**MATERIAL FOR THIS EXERCISE:**
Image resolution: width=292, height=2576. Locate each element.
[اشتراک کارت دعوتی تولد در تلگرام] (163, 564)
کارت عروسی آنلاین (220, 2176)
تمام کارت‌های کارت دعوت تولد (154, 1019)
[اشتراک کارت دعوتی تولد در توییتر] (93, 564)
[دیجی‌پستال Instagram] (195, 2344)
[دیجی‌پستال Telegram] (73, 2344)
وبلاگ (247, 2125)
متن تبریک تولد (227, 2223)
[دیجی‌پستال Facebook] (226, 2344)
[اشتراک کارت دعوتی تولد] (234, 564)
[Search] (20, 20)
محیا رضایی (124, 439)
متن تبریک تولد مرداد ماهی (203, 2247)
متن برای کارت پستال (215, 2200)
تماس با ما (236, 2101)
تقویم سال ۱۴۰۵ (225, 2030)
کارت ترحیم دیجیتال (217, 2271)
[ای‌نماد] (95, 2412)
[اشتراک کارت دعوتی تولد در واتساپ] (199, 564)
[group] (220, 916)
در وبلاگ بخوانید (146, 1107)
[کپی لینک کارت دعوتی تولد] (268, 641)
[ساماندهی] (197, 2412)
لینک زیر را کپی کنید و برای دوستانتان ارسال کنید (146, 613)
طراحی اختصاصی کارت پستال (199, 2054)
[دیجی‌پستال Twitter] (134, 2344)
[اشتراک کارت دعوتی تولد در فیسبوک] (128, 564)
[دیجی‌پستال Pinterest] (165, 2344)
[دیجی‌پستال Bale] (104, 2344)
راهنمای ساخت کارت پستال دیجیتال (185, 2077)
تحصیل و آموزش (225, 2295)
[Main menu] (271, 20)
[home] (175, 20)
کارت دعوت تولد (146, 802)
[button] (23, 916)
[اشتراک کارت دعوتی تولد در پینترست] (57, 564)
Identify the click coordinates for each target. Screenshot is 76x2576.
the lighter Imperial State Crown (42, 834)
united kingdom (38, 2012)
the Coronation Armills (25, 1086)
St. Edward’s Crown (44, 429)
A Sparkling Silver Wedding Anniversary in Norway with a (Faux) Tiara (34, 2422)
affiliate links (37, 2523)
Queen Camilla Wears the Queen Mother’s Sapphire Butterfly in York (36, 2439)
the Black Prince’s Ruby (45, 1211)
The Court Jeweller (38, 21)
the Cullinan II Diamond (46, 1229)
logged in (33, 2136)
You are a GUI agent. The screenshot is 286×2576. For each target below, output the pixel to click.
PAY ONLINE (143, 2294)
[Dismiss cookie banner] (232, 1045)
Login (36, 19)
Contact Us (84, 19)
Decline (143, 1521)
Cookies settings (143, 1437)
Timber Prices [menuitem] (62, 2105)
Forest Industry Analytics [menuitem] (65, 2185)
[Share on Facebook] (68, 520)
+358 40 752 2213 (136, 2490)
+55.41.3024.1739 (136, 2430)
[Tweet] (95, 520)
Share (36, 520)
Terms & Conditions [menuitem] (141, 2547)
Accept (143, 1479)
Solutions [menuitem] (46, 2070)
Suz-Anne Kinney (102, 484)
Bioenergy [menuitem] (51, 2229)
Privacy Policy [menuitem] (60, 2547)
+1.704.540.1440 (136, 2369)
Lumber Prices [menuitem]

**WORK ITEM:** All lines from the one that holds "[Share on Facebook] (68, 520)" through the end of the records are to be returned exactly, including both boundary lines, and no others.

**RESULT:**
[Share on Facebook] (68, 520)
+358 40 752 2213 (136, 2490)
+55.41.3024.1739 (136, 2430)
[Tweet] (95, 520)
Share (36, 520)
Terms & Conditions [menuitem] (141, 2547)
Accept (143, 1479)
Solutions [menuitem] (46, 2070)
Suz-Anne Kinney (102, 484)
Bioenergy [menuitem] (51, 2229)
Privacy Policy [menuitem] (60, 2547)
+1.704.540.1440 (136, 2369)
Lumber Prices [menuitem]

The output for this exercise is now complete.